__Task description__
Pictures stay out of the copy. Retype exactly the lines below from the one with "Overstock 65% off!" through the one with "天気が良かったので、気になっていた枝払い (184, 833)".

__Task inputs__
* * *

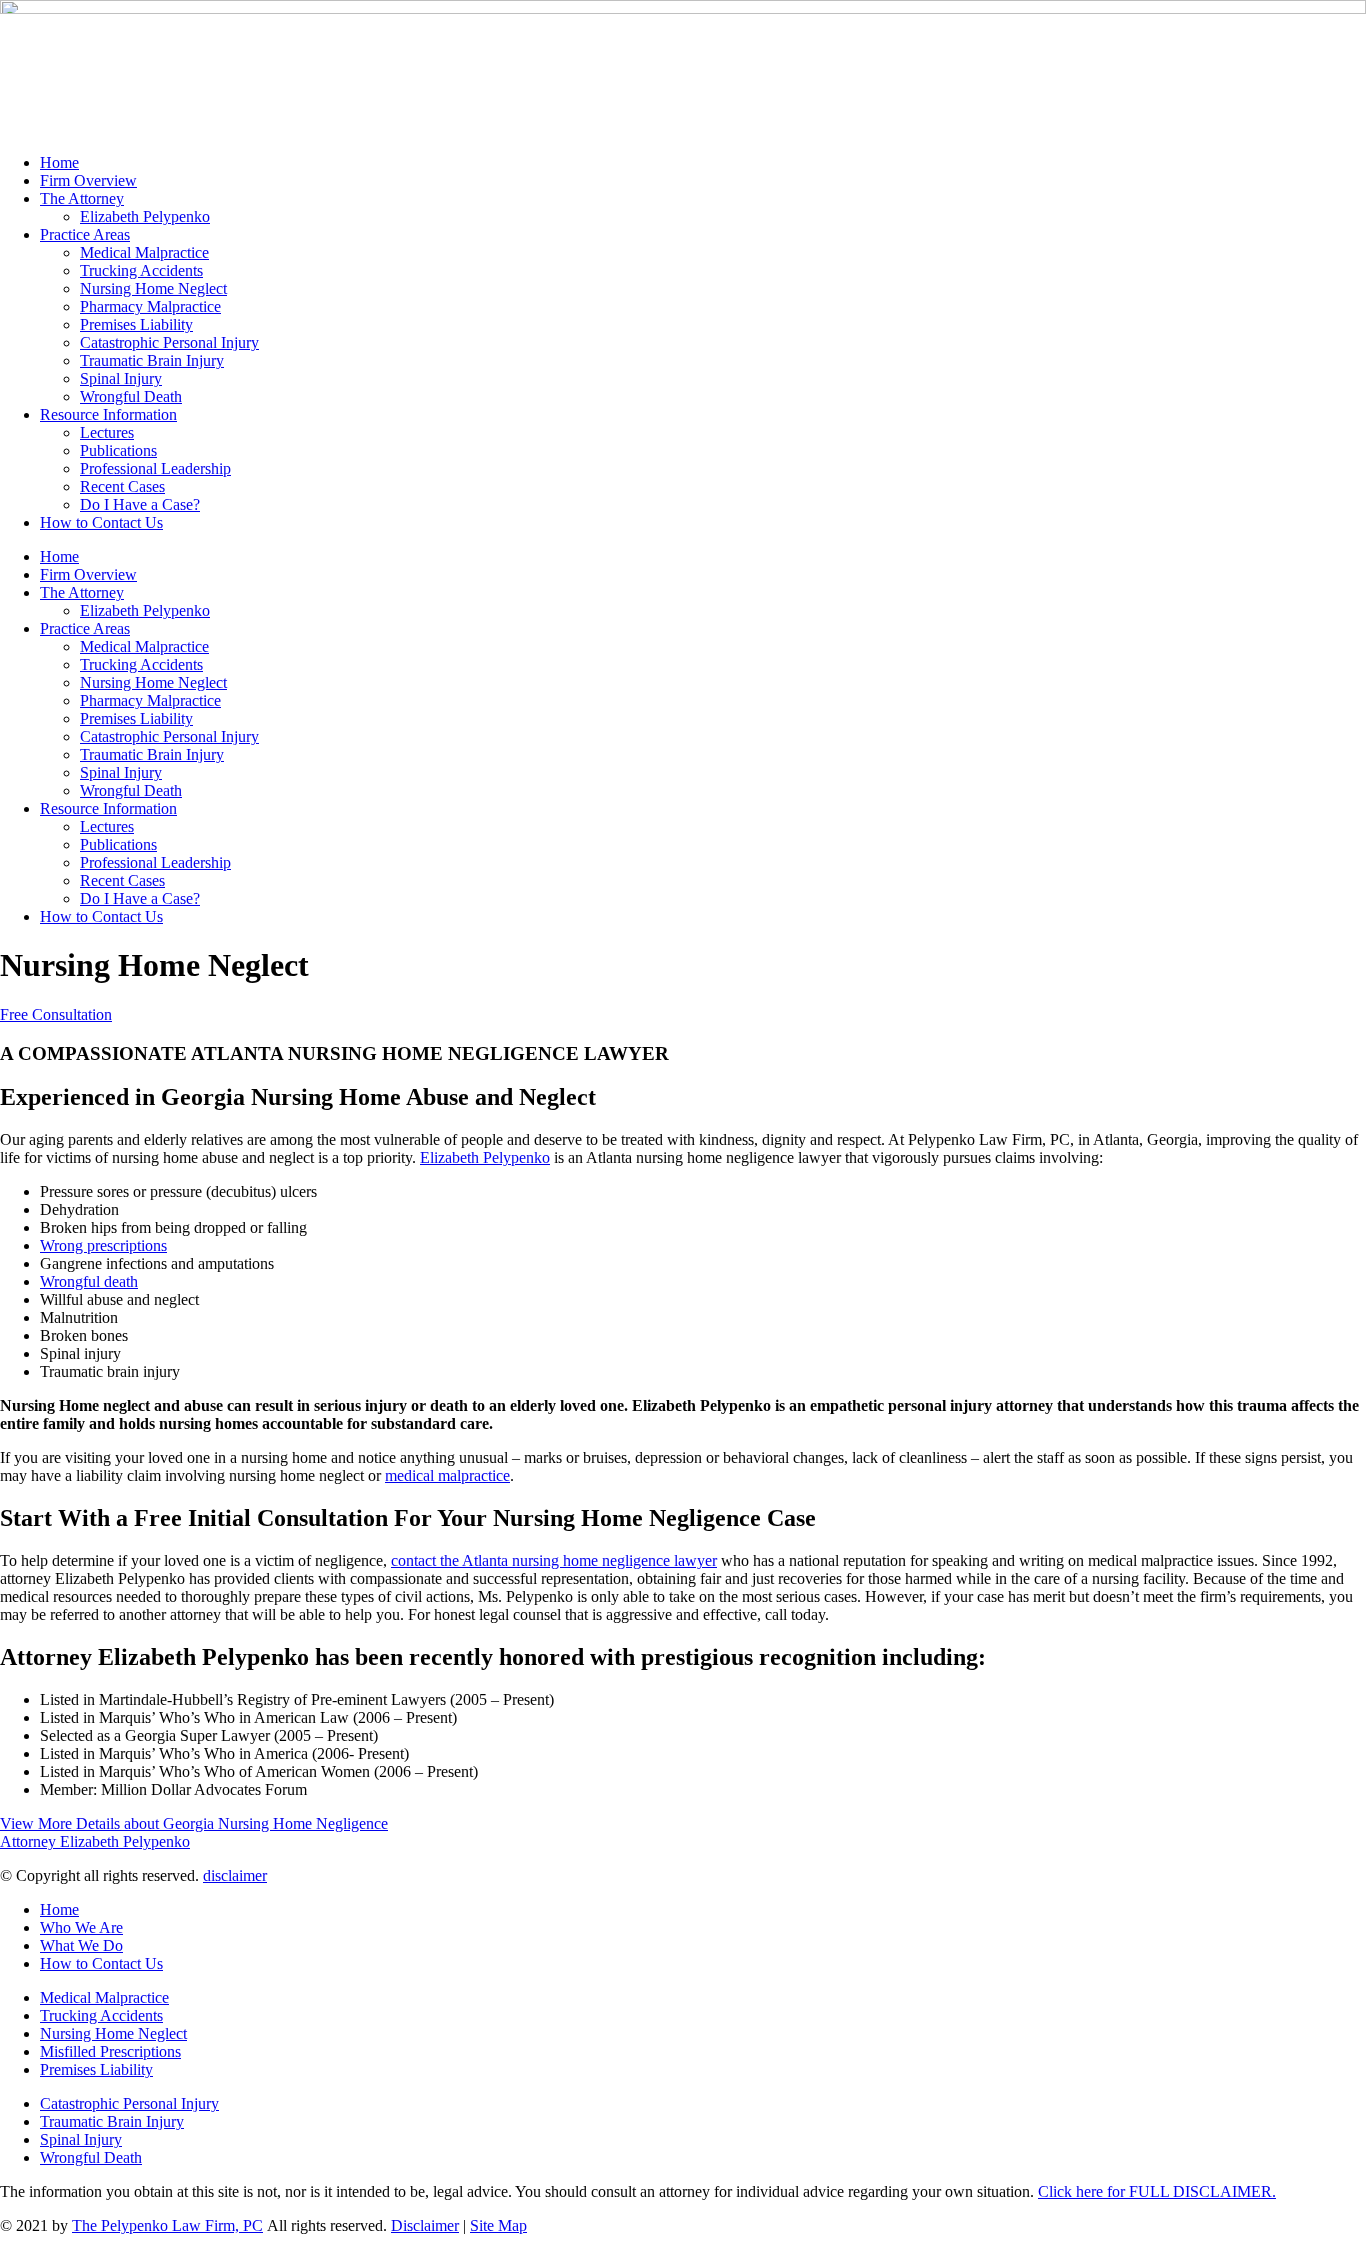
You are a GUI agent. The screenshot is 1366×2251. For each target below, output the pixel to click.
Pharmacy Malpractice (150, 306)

* * *

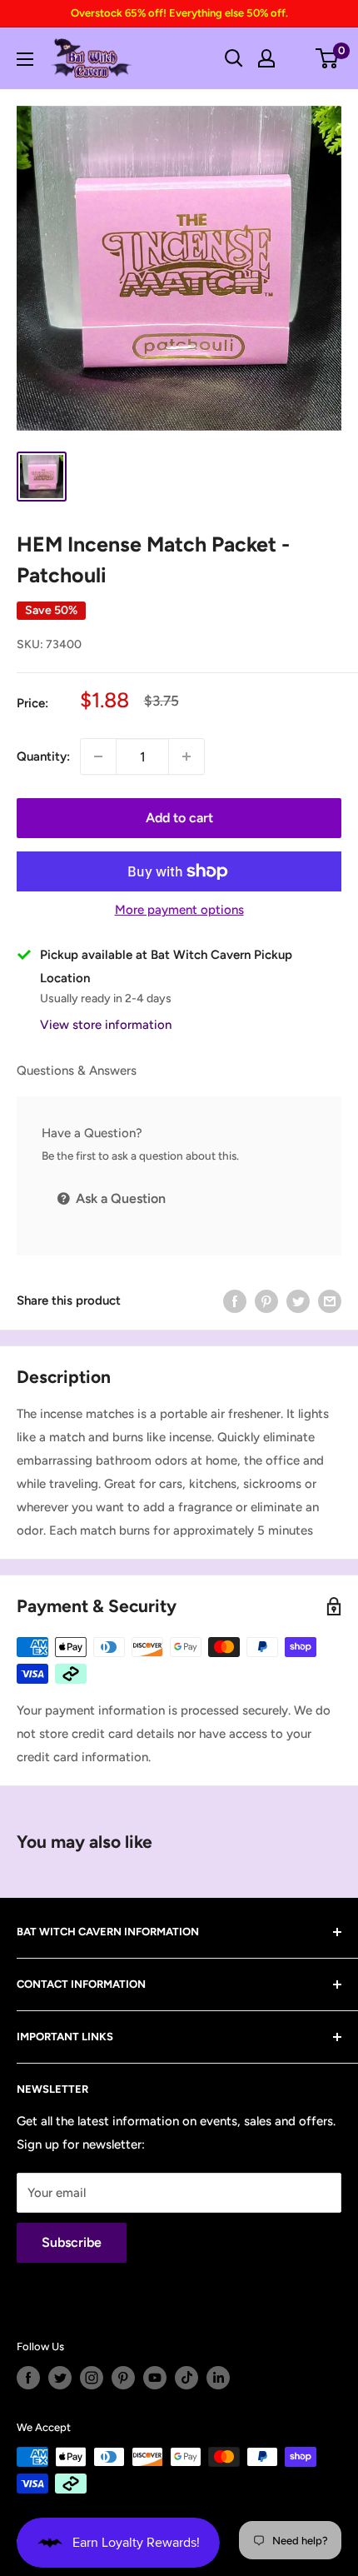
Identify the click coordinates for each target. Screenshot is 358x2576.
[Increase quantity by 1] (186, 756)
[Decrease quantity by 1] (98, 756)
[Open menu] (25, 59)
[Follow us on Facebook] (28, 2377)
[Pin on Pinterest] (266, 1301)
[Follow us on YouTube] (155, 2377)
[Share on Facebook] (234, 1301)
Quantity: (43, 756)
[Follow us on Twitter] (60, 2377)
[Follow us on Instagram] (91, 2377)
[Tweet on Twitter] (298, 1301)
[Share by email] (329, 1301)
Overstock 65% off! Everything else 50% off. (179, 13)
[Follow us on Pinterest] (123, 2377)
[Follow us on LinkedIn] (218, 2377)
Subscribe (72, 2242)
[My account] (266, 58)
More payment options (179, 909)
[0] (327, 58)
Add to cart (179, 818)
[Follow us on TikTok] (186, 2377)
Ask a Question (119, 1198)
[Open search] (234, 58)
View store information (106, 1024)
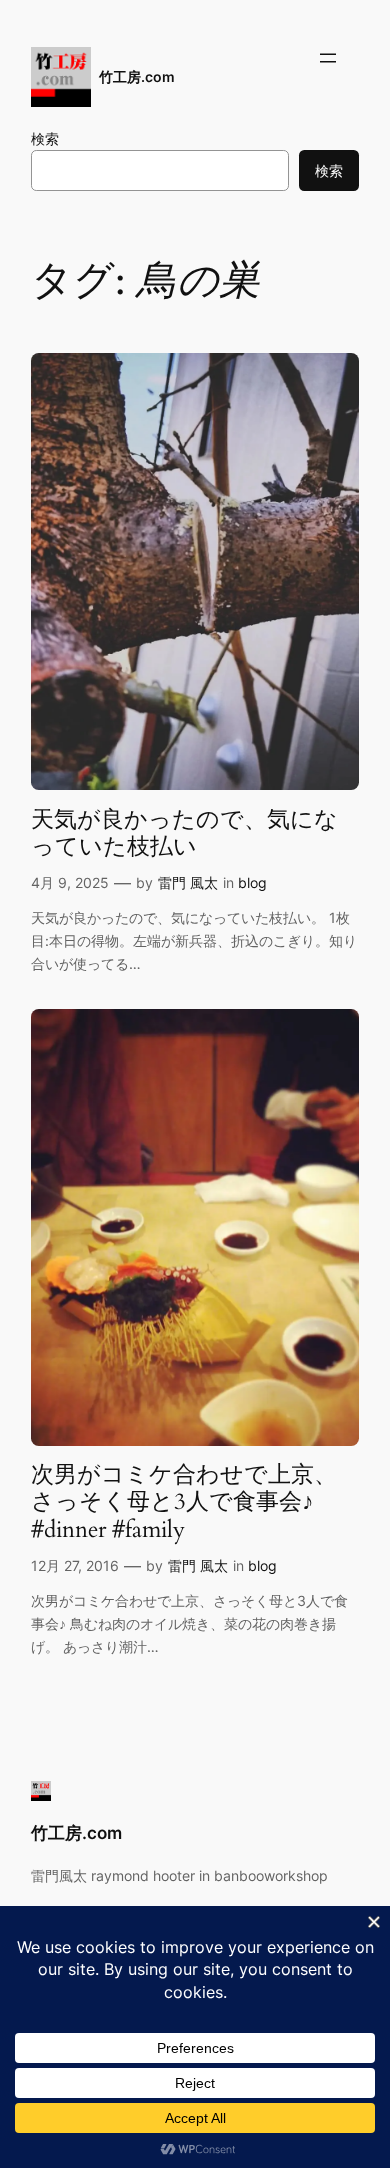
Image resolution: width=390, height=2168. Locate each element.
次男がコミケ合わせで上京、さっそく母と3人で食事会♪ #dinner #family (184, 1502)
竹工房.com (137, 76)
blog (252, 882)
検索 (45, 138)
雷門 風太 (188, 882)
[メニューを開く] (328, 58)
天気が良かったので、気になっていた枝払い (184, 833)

* * *

__Response for this exercise__
Overstock 65% off! Everything else 50% off. (179, 13)
[Follow us on Pinterest] (123, 2377)
[Follow us on LinkedIn] (218, 2377)
Subscribe (72, 2242)
[My account] (266, 58)
More payment options (179, 909)
[0] (327, 58)
Add to cart (179, 818)
[Follow us on TikTok] (186, 2377)
Ask a Question (119, 1198)
[Open search] (234, 58)
View store information (106, 1024)
Image resolution: width=390, height=2168. Locate each element.
次男がコミケ合わせで上京、さっそく母と3人で食事会♪ #dinner #family (184, 1502)
竹工房.com (137, 76)
blog (252, 882)
検索 (45, 138)
雷門 風太 (188, 882)
[メニューを開く] (328, 58)
天気が良かったので、気になっていた枝払い (184, 833)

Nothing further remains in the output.